** Start DATA TO PROCESS **
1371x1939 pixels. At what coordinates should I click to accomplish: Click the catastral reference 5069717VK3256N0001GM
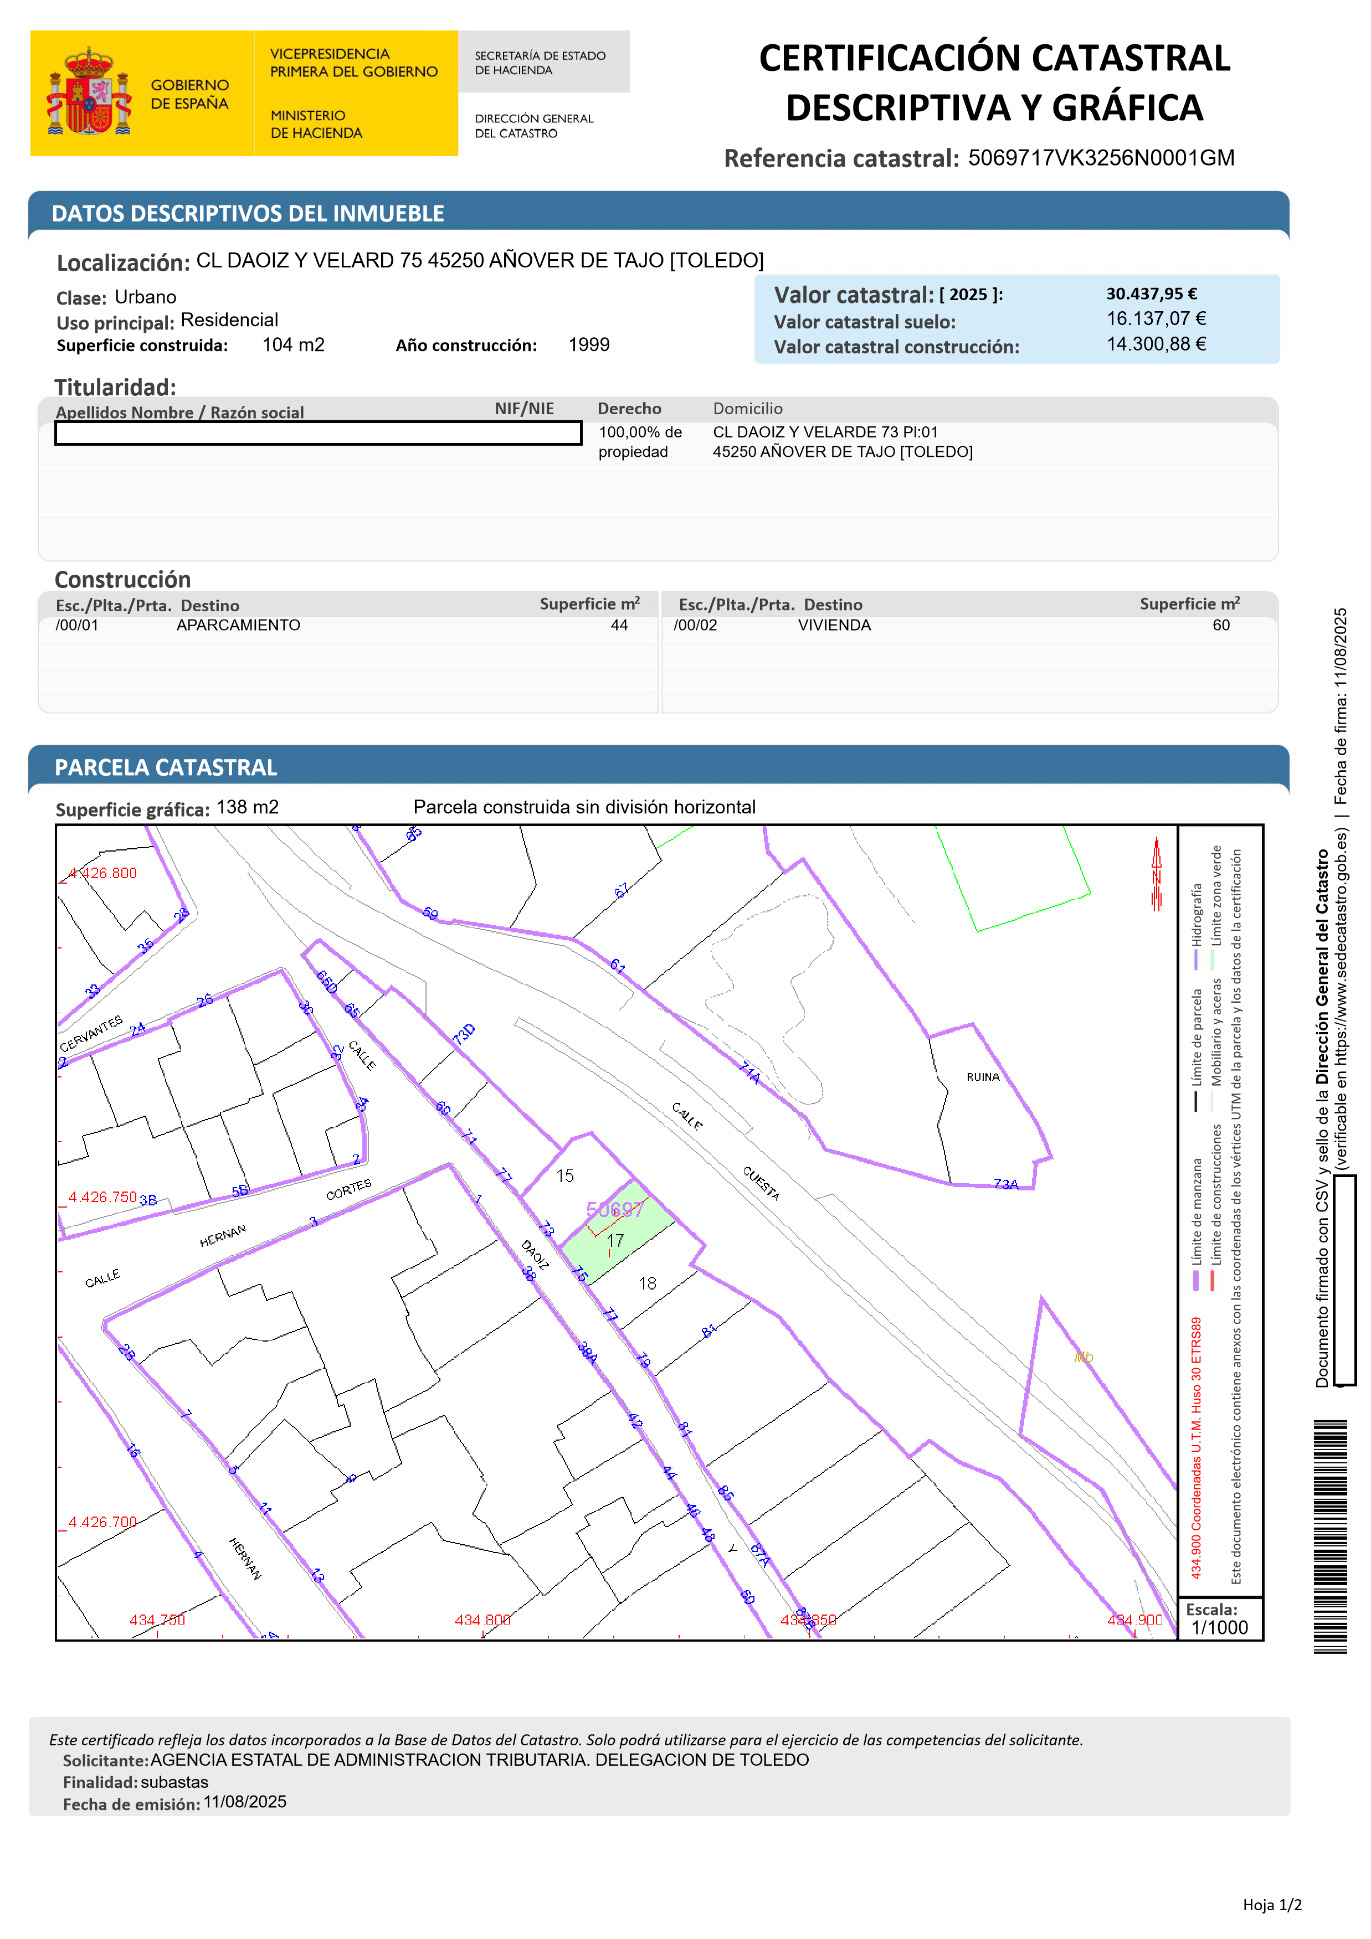[1101, 158]
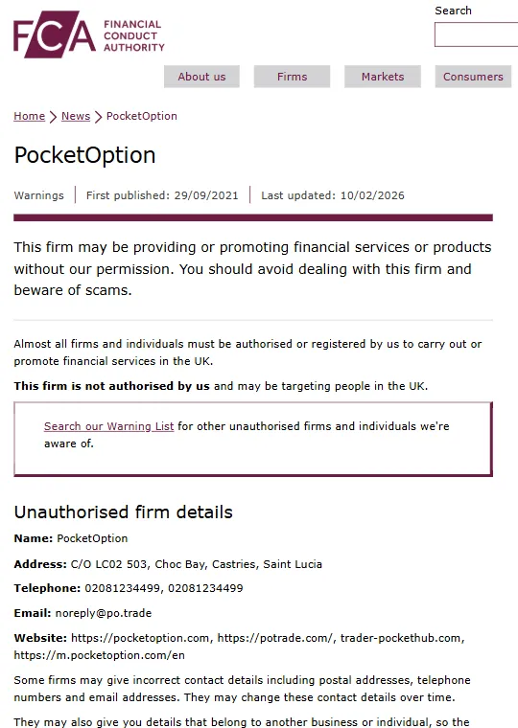Click the chevron before PocketOption breadcrumb
518x728 pixels.
[98, 117]
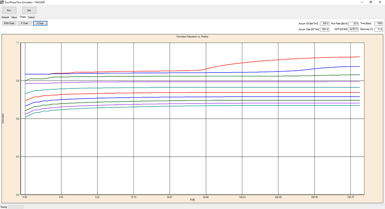
Task: Go to the Output tab
Action: tap(32, 17)
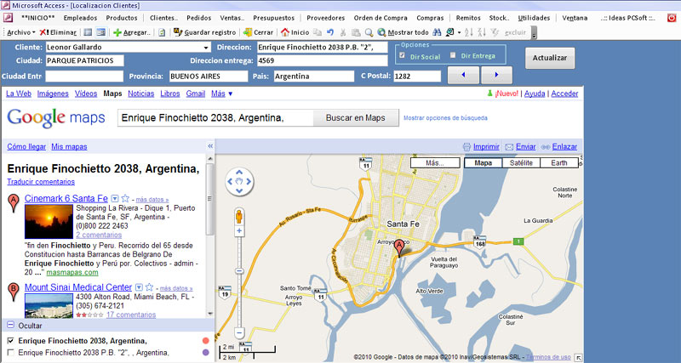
** End DATA TO PROCESS **
Rewrite the entries above with "coordinates" switched to "position" and everything else unchanged. Leave the pictures out.

### REPLY TO THE EXERCISE
1371x1939 pixels. At what position should I click to accomplish: Click the catastral reference 5069717VK3256N0001GM
[1101, 158]
Click the chevron before PocketOption breadcrumb
518x728 pixels.
[98, 117]
Task: Go to the Output tab
Action: tap(32, 17)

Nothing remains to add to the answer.